**TASK TO CARRY OUT:** Set down the data again exactly. Pictures are not part of the copy.

**GIVEN RECORDS:**

-.-.-

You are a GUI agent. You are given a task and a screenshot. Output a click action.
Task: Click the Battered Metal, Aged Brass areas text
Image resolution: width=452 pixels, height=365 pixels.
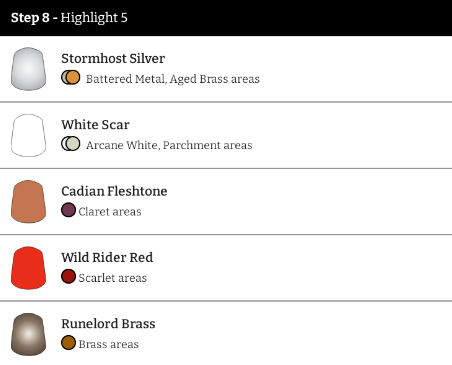point(173,79)
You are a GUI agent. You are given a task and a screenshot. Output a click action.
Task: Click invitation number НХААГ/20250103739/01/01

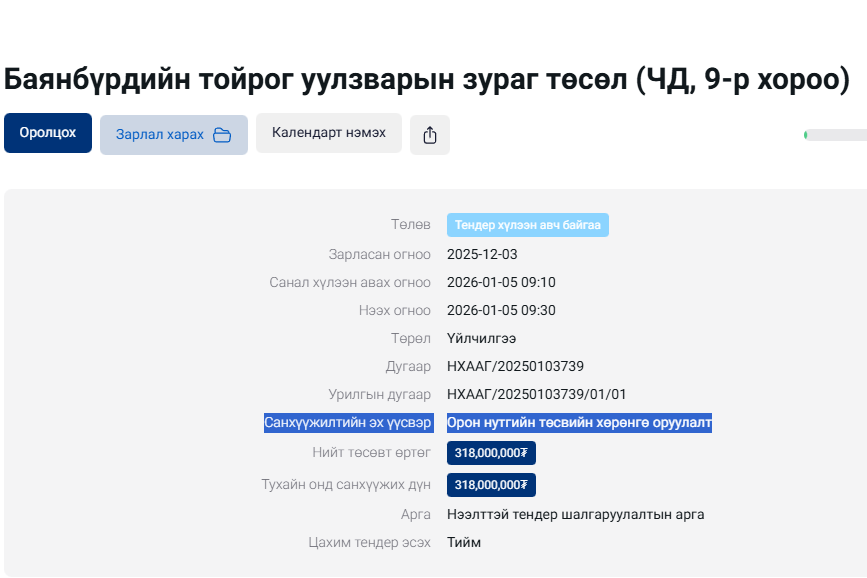[x=536, y=394]
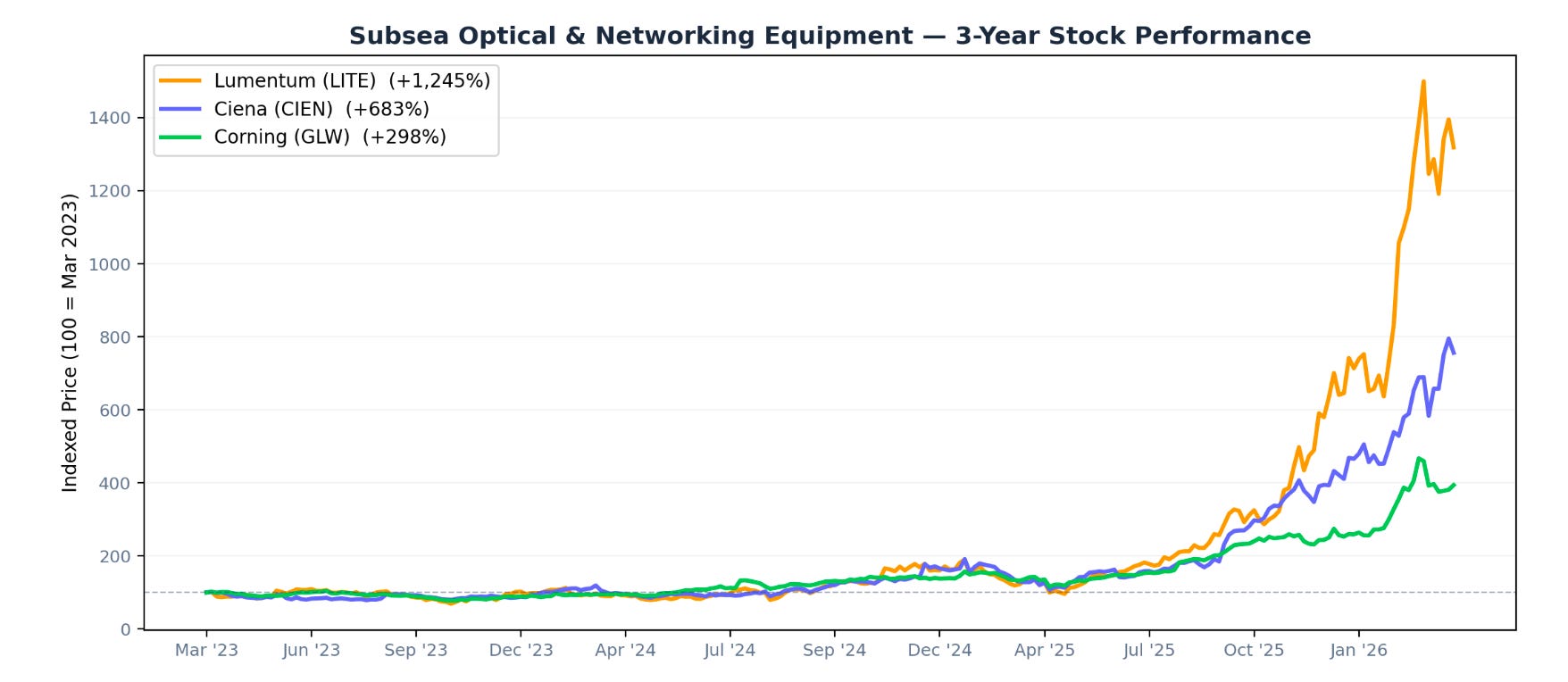Click the Jan '26 x-axis tick label
This screenshot has width=1568, height=682.
1358,650
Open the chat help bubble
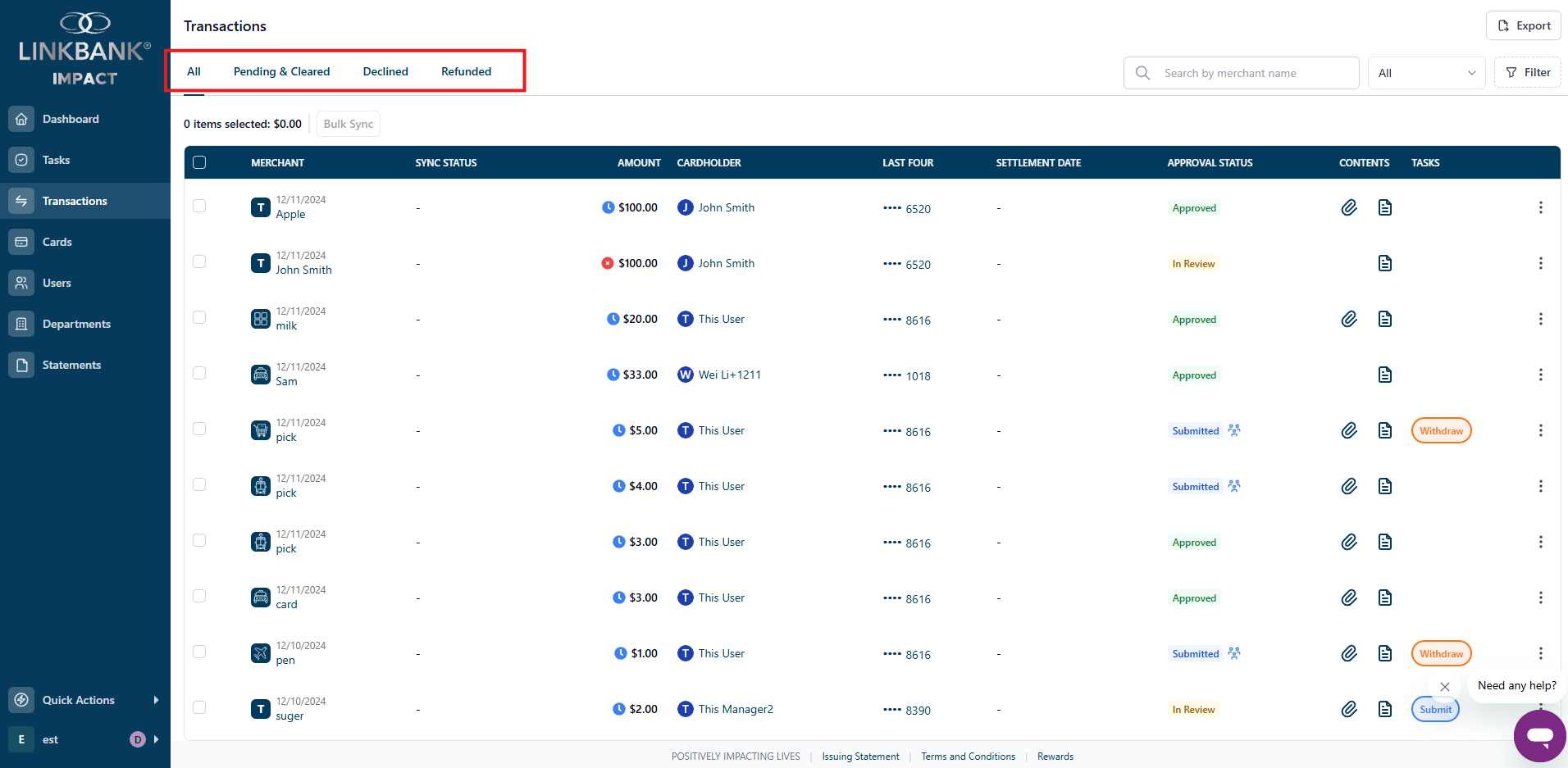1568x768 pixels. (1539, 735)
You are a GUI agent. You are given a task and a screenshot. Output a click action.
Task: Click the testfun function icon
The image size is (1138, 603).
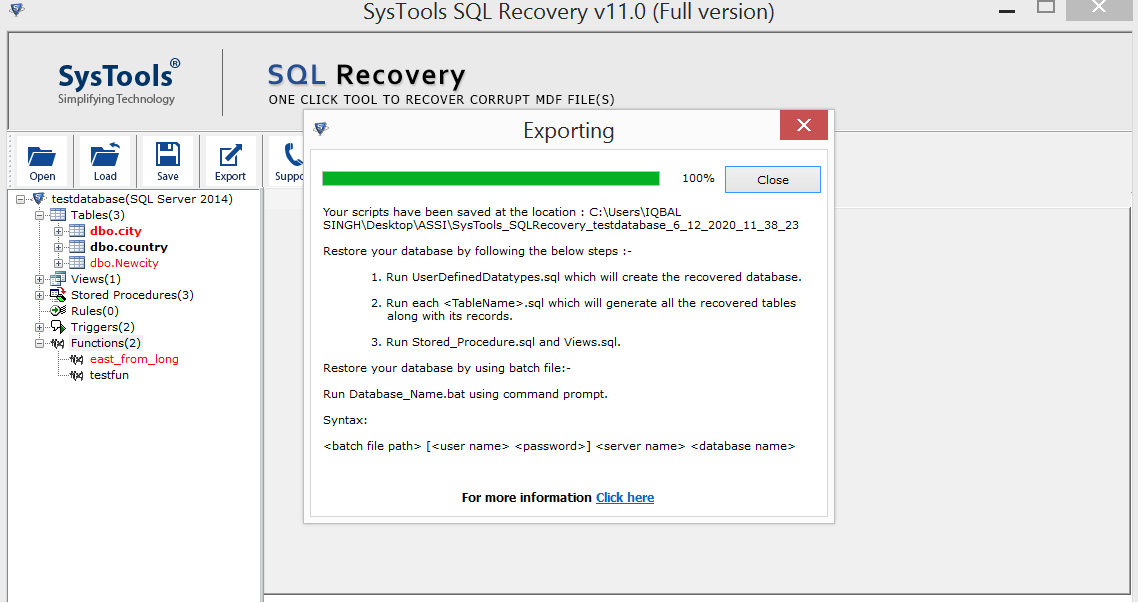[x=78, y=375]
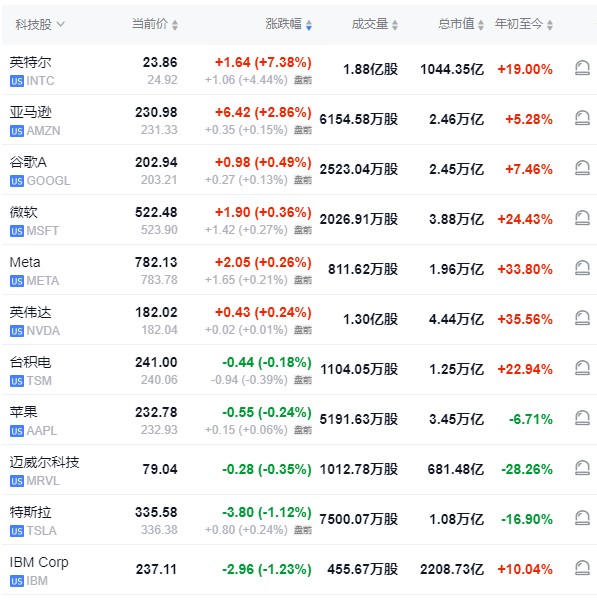Click the alert bell for Intel (INTC)
The height and width of the screenshot is (601, 597).
point(582,69)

-.-.-

**RESPONSE:**
You are a GUI agent. You are given a task and a screenshot. Output a click action.
Task: Click the Battered Metal, Aged Brass areas text
Image resolution: width=452 pixels, height=365 pixels.
point(173,79)
You are a GUI agent. You are given a task and a screenshot. Output a click action.
Task: Click invitation number НХААГ/20250103739/01/01

[x=536, y=394]
Click the Jan '26 x-axis tick label
This screenshot has width=1568, height=682.
1358,650
Open the chat help bubble
1568x768 pixels. (1539, 735)
You are a GUI agent. You are given a task and a screenshot. Output a click action.
Task: Click the testfun function icon
The image size is (1138, 603).
[x=78, y=375]
Click the alert bell for Intel (INTC)
The height and width of the screenshot is (601, 597).
point(582,69)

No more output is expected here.